Corriere del Veneto (Treviso e Belluno)
«Lesioni e minacce» L’ex boss Maniero è sotto accusa a Roma
L’ex boss della Mala sotto inchiesta. La Cassazione riapre il processo
VENEZIA Minacce e lesioni. Sono le accuse che la procura di Roma rivolge a Felice Maniero. I fatti -risalgono a qualche anno fa ma emergono soltanto ora perché la Corte di Cassazione ha annullato la precedente sentenza del giudice di pace ordinando un nuovo procedimento nei confronti dell’ex boss della Mala del Brenta.
VENEZIA Felice Maniero sotto inchiesta da parte della procura di Roma per una brutta storia di minacce, alla cui vittima avrebbe anche inferto delle lesioni. E così, l’ex boss della Mala del Brenta dovrà comparire nuovamente davanti a un giudice nelle vesti di imputato.
I contorni della vicenda sono ancora poco chiari - anche il suo difensore, l’avvocato Gabriele Gennaccari, si trincera dietro un secco «no comment» - e probabilmente sarebbe rimasta segreta se il procuratore di Roma non avesse deciso di presentare un ricorso davanti alla Corte di Cassazione, contestando la decisione del giudice di pace della capitale, che per primo aveva esaminato il caso.
Faccia d’Angelo, che da anni vive sotto falso nome dopo che con le sue rivelazioni ha consentito alla magistratura di smantellare la Mala del Brenta, era accusato dagli inquirenti romani dei reati di lesioni, minacce e ingiuria.
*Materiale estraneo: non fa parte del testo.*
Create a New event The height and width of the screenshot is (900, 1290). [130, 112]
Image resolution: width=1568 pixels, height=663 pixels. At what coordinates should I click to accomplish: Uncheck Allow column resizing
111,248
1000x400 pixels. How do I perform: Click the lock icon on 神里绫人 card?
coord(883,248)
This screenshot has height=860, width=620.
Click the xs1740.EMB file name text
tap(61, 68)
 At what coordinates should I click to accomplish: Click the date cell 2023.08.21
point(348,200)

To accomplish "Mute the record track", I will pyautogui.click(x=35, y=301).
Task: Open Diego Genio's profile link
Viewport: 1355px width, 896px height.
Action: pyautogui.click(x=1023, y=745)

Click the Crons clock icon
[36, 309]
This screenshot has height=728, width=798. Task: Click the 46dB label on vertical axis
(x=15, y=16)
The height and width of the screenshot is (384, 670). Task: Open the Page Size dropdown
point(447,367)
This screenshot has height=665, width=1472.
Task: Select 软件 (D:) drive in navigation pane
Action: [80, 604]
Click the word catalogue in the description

Pare che l’episodio sia emerso in seguito alla querela sporta dalla presunta vittima. Di certo, risale ad alcuni anni fa, quando Maniero si guadagnava da vivere come imprenditore e girava l’Italia per affari. Il giudice di pace si era espresso il 28 novembre del 2016 con una sentenza che pareva aver definitivamente tolto dai guai l’ex capo indiscusso della mafia veneta: da un lato non si poteva procedere perché quello di ingiuria «non è più previsto dalla legge come reato» (un decreto legislativo entrato in vigore due anni fa l’ha trasformato in «illecito civile» per il quale, al massimo, si rischia di dover pagare una sanzione); dall’altro - sosteneva il giudice - le accuse di minacce e ingiuria andavano considerate «estinte» per remissione di querela. In pratica la vittima aveva rinunciato a procedere contro Felice Maniero.
Una decisione che non ha convinto la procura di Roma, che infatti ha ottenuto dalla Cassazione l’annullamento della sentenza «con rinvio al giudice di pace di Roma per un nuovo giudizio limitatamente ai reati previsti dagli articoli 582 (lesioni, ndr) e 612 (minacce, ndr)».
Un nuovo procedimento, quindi. Perché la Suprema Corte pur confermato l’assoluzione di Maniero per le ingiurie («In ragione della intervenuta depenalizzazione», si legge nella sentenza pubblicata martedì scorso), ha riscontrato un clamoroso errore commesso dal giudice di pace: «Ha dichiarato non doversi procedere per intervenuta remissione di querela spiega la Corte di Cassazione - sulla base di una remissione che riguarda, invero, altro procedimento e altro imputato». Insomma, avrebbe confuso la (presunta) vittima del boss di Campolongo Maggiore, con qualcun altro «incorrendo in un evidente travisamento documentale».
La sentenza, costringerà Maniero a ripresentarsi davanti a un giudice, come imputato. Proprio lui che l’ultima volta - nel maggio scorso aveva messo piede in tribunale in qualità di testimone dell’accusa, nel processo contro il broker toscano accusato di aver aiutato suo cognato a gestire il tesoro della Mala.